Nov 18, 2012 | 1368 views | 0 0 comments | 18 18 recommendations | email to a friend | print
A popular book written by Spencer Johnson, “Who Moved My Cheese,” tells the story of two mice who go every day to a cheese station to eat as much cheese as they like. For the longest time the cheese replenishes itself daily. The mice grow complacent, never seriously considering the possibility that there may come a time when the “cheese train” runs out.

Eventually, this is exactly what begins to happen. Slowly the plentiful supply begins to lessen each day. Although, there is less cheese, both mice continue to go to the same place to eat and are reluctant to go in search of new cheese. One day the inevitable happens. They go to the cheese station and there is no cheese at all. One mouse goes home and waits for the cheese to reappear while the other mouse puts on his running shoes and goes in search of new cheese. He tries to convince his friend that together they can find new cheese but alas, the complacent mouse decides to just wait and see if more cheese will reappear.
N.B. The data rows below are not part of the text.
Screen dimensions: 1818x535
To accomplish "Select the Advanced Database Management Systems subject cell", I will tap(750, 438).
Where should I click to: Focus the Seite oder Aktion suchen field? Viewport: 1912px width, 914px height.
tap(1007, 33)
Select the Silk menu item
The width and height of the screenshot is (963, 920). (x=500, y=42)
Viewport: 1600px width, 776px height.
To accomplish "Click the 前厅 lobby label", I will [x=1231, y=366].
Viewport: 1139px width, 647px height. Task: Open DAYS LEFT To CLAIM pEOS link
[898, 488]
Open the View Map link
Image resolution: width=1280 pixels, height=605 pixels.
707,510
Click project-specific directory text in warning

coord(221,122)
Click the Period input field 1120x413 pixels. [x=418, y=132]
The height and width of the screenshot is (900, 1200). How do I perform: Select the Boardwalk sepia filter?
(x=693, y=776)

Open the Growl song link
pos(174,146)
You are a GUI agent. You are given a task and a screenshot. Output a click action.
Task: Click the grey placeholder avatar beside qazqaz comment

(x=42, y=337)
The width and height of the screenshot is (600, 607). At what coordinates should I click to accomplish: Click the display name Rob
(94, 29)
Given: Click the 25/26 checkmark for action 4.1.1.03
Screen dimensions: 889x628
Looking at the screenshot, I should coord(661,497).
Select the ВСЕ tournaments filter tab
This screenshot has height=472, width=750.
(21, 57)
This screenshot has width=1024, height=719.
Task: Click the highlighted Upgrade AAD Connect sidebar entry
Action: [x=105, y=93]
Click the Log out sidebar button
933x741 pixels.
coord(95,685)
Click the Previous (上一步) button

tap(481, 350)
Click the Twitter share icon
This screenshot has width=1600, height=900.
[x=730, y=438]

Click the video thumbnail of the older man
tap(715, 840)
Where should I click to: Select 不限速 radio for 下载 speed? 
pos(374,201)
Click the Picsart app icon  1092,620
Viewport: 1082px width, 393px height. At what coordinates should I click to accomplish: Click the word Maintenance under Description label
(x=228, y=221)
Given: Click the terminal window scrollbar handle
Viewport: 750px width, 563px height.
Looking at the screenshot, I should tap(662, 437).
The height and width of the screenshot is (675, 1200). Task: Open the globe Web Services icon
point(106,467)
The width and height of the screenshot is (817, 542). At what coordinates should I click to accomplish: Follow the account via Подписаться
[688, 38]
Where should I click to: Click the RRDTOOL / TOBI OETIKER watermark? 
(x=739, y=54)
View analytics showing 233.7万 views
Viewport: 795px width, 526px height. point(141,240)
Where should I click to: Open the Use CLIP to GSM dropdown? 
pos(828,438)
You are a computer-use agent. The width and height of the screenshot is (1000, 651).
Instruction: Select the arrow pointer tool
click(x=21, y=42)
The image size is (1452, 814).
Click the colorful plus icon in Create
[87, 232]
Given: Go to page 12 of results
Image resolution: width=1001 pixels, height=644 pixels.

The assertive mouse valiantly goes in search of new cheese leaving behind messages written on the walls as encouragement should his friend decide to follow.

Like the two mice, most of us want to believe that our “gravy train” will last forever. As long as life is providing what we need, we also become complacent, content in the belief that all the cheese we need will somehow continue to be there for us. Few of us dare question our bounty when life is good. After all, why question a good thing? The very act of questioning is considered to be bad luck. That’s why when things begin to change, we are resistant to noticing, which means we are resistant to preparing for a change..

It is not necessarily what happens to a person but rather how he reacts to it that determines the seriousness of any situation, even the loss of a continuous supply of cheese. I once listened carefully to a man share his unpreparedness for what happened in his life. He owned a thriving car business with more than enough money flowing in. Without question, he was living the good life. Then, due to economic changes in his community beyond his control, many lost their jobs and purchasing food and paying for shelter became the major concern of most. A new car was out of the question. Within months, he was bankrupt. When the money stopped, his wife left and he sat (understandably) dreaming of how it was and wishing that somehow, someway, the “cheese” would magically reappear.

As he told his sad story, tears were streaming down his face and I was moved. Who wouldn’t be devastated by such a turn of events? He needed time to get back on his feet–to venture out, to put on his running shoes, to talk with others who had been there, to look for “clues on the wall” as to how to rebuild his life. How much time did he need was the real question. An intense crisis such as this one often takes six months before enough emotional energy returns to set out again, to rebuild any hope of a positive future. Since the timing of when this crisis happened was important to understanding how he had dealt with it, I asked how long ago did all this happen. “Seventeen years ago,” he muttered. My sympathy evaporated. He had used the crisis as an excuse to remain stuck.

I am convinced (because I have been there) that when life takes an unexpected turn, when the cheese supply stops, that we have choice. We can become stuck, living in days gone by, or we can put on our running shoes and use past experiences to find something equally worthwhile or perhaps better. It’s a matter of choice.